Text passage →
Vehicle trip generation and light rail mode share are two key metrics used to identify opportunities to increase transit ridership. For example, on a typical weekday, the neighborhood near Iron Point station (A in Figure 3) generates roughly 7,400 vehicle trips that end somewhere else along light rail corridor – the highest trip generation outside of Downtown. In another example, only 1.4% of trips beginning just south of Butterfield station (B in Figure 3) are made by light rail, compared to 5% in other nearby areas.

Further investigation gives more insight. For example, of the 7,400 vehicle trips beginning near Iron Point station each weekday, roughly 2,800 end within two to three stations and another 1,700 end elsewhere along the Gold Line, including Downtown (Figure 4). Those short trips ending nearby might be more difficult to shift to transit unless service is frequent, access to the stations is excellent, and parking near the stations is managed appropriately.

The area with exceptionally low light rail use south of Butterfield station (Figure 5) includes several large office buildings served by abundant parking, which likely encourages driving and makes walking to the station less appealing.

First- and last-mile connections

Trip-making data can also help better understand how people access light rail stations – the so-called first- and last-mile connections to transit. By creating zones around park-and-ride lots, the data may reveal important trip-making patterns of people driving to and from the stations. For example, the Meadowview station was the southernmost stop on the Blue Line for much of the Connecting Sacramento study period. Analysis shows where many of the trips leaving its 700-space parking lot end (Figure 6). Some of those trips, southeast toward Cosumnes River College, are now better served by the Blue Line extension. Other trips ending one or two miles east of the station, however, could be made by other modes like walking and biking if reasonable connections were provided. Improved options like these, paired with the right parking price adjustments, could be helpful in managing parking demand, particularly if a lot is near capacity.

StreetLight Data also provided pedestrian trip data for the Connecting Sacramento study, to analyze trip-making patterns of people walking to and from the stations. For example, analysis of pedestrian trips to and from the Zinfandel station platform reveal several things (Figure 7):

  • Most walking trips (63% in total) come from areas just north and east of the station, where there are large shopping centers.
  • 19% of trips come from residential areas to the south and west.
  • Only 5% of trips come from residential areas to the northeast (more use Cordova Town Center station, according to the data).
  • 15% of trips come from a large cluster of office buildings southeast of the station across the Lincoln Highway (US-50), via a single access point across the freeway at the Zinfandel Drive interchange (suggesting a need for more or improved crossings).

Pedestrian data, derived from GPS-enabled smartphone apps, are in a test phase, but the results are promising. StreetLight Data’s modal recognition algorithms perform well, but need further validation. The above analysis also fails to include trips of less than 500 meters, which is a temporary artifact of the vehicle trip classification methods from which this approach is derived. StreetLight Data expects to improve and commercially launch pedestrian metrics in fall 2017.

What you have to do →
Translate this sentence from the light rail passage into Spanish: "Pedestrian data, derived from GPS-enabled smartphone apps, are in a test phase, but the results are promising."

Given entries →
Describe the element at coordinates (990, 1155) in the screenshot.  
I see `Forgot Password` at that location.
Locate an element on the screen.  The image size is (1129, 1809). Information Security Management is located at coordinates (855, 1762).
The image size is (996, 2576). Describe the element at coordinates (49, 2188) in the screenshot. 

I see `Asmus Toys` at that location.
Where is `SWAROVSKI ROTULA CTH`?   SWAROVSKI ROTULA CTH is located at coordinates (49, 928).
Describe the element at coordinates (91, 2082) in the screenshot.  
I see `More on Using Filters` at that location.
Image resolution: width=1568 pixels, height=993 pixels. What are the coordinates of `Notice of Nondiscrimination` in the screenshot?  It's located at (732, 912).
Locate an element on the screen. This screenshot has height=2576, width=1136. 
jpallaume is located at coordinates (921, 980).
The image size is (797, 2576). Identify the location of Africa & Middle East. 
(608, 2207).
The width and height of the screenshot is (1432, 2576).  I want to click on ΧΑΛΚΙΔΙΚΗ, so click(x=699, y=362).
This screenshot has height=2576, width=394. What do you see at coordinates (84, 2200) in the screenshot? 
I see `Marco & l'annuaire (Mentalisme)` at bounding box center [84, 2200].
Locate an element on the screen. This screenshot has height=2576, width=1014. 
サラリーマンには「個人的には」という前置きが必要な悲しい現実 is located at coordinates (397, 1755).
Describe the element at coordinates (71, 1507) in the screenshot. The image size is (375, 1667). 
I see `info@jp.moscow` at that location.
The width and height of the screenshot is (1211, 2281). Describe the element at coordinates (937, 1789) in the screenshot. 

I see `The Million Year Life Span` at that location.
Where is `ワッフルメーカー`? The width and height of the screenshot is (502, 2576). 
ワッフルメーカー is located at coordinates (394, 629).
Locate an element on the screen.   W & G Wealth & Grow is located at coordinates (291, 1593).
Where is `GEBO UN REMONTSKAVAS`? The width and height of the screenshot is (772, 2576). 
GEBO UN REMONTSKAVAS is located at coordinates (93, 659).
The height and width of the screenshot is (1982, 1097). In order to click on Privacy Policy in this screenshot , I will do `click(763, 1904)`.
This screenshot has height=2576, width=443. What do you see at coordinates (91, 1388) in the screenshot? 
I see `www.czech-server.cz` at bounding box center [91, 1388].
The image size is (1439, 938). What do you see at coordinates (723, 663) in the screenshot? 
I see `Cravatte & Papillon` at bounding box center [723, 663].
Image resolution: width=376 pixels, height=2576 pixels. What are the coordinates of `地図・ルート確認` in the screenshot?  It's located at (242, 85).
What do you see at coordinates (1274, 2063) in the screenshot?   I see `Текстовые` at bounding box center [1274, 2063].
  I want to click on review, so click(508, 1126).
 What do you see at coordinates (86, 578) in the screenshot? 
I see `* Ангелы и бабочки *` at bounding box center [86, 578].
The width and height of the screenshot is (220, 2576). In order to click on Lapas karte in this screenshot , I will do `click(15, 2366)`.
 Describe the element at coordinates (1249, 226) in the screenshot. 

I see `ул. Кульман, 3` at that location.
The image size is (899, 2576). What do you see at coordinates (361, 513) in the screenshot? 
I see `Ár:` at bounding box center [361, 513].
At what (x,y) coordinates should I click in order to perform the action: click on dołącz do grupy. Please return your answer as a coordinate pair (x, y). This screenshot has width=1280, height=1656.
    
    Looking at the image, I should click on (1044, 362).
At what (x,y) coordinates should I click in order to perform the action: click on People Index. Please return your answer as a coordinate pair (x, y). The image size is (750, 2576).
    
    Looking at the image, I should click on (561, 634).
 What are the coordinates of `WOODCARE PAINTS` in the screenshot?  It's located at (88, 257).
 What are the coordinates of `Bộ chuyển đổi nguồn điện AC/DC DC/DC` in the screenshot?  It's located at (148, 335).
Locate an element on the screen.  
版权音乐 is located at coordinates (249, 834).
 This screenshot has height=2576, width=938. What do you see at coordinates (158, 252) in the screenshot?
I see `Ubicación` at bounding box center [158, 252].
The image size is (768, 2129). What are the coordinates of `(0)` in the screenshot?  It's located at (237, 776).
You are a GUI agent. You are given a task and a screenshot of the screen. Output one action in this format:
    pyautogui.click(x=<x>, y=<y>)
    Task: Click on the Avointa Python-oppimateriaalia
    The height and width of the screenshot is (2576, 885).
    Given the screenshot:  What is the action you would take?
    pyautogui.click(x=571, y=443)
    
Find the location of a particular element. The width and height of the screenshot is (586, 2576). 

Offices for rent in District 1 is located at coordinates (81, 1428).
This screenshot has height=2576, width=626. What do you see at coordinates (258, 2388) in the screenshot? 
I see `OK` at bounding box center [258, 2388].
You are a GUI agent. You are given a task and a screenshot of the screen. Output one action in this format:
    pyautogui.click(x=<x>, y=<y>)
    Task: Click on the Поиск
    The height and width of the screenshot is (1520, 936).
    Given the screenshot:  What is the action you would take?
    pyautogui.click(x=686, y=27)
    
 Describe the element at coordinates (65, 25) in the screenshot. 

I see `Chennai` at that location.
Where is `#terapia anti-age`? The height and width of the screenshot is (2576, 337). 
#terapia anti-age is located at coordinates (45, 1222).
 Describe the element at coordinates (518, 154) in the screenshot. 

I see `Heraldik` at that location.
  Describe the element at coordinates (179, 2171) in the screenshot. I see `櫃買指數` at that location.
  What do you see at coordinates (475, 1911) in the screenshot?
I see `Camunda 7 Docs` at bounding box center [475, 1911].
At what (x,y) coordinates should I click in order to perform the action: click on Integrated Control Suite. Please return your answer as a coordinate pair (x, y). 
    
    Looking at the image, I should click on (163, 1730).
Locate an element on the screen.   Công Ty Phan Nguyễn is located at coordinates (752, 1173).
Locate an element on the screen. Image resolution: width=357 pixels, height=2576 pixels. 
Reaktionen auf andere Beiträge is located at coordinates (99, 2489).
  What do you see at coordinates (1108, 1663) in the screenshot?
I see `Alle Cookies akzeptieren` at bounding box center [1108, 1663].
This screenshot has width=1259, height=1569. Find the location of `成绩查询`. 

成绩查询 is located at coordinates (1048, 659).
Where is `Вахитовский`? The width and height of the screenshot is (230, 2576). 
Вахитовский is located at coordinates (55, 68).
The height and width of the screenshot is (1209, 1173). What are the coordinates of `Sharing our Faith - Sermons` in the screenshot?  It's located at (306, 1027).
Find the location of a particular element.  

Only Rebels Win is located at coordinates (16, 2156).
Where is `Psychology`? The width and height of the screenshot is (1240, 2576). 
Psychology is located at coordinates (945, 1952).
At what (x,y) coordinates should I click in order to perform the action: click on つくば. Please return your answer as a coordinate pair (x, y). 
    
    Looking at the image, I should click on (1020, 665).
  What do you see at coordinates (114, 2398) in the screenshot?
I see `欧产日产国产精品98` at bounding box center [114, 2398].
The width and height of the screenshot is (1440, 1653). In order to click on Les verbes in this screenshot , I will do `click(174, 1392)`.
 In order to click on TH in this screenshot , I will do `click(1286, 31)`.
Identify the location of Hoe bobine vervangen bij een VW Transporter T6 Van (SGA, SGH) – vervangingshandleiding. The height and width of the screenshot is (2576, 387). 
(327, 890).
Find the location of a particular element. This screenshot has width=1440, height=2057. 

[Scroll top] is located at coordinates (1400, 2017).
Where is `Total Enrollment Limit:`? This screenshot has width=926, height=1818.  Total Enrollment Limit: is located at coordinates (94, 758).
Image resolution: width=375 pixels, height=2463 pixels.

Finished answer →
Los datos peatonales, obtenidos de aplicaciones para teléfonos inteligentes con GPS, están en fase de prueba, pero los resultados son prometedores.